* [Work instruction] Which lines in the entries below contain the string "Share"? Show each of them in full.

* [Dataset entries]
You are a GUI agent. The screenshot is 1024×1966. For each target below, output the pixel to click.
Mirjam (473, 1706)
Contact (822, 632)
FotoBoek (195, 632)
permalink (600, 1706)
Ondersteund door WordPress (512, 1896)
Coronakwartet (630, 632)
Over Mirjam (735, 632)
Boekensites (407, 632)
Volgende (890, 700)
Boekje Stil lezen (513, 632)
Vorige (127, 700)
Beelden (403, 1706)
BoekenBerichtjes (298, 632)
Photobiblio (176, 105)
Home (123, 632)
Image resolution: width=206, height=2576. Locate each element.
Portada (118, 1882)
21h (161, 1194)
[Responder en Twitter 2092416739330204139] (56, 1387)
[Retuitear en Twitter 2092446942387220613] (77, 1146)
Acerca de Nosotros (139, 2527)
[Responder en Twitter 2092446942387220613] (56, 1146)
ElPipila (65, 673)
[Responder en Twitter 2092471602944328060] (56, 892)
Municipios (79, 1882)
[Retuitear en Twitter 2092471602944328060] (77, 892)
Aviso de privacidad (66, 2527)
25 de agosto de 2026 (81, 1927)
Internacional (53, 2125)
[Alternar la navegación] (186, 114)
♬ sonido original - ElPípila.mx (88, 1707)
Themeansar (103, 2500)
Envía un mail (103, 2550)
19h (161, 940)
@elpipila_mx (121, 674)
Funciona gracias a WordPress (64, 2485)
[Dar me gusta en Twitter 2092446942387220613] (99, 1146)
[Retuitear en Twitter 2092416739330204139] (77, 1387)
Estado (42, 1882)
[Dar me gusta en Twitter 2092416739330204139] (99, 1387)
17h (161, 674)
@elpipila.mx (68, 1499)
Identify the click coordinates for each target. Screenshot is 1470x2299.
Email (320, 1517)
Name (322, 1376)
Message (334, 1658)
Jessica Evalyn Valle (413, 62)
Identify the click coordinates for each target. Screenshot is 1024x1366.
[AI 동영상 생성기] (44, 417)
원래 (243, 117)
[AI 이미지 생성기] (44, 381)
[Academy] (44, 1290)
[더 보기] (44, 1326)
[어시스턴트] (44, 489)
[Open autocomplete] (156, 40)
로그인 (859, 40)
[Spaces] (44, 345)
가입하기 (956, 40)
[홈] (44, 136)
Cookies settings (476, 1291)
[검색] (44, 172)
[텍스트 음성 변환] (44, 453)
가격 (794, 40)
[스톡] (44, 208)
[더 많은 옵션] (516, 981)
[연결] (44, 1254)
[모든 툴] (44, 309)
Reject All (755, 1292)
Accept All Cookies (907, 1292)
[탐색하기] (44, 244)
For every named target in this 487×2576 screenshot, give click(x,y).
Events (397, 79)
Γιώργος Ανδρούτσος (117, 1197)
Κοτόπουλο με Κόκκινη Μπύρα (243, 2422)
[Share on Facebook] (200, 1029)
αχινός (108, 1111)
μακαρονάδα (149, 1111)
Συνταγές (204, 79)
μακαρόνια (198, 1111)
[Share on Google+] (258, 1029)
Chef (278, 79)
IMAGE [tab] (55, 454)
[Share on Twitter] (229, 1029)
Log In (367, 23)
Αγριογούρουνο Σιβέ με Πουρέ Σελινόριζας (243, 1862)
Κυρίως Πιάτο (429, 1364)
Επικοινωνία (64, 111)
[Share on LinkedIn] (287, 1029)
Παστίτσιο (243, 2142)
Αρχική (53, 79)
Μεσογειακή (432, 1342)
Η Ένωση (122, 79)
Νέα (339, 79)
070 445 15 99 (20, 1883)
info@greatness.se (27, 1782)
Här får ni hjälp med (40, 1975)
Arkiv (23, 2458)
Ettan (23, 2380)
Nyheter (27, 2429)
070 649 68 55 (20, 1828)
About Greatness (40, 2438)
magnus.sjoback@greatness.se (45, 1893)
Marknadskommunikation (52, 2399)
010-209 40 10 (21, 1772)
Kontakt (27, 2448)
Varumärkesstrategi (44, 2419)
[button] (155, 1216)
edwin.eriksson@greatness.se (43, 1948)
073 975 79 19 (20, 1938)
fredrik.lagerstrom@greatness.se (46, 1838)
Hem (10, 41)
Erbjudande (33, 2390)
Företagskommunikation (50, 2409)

* [Problem solution]
[Share on Facebook] (200, 1029)
[Share on Google+] (258, 1029)
[Share on Twitter] (229, 1029)
[Share on LinkedIn] (287, 1029)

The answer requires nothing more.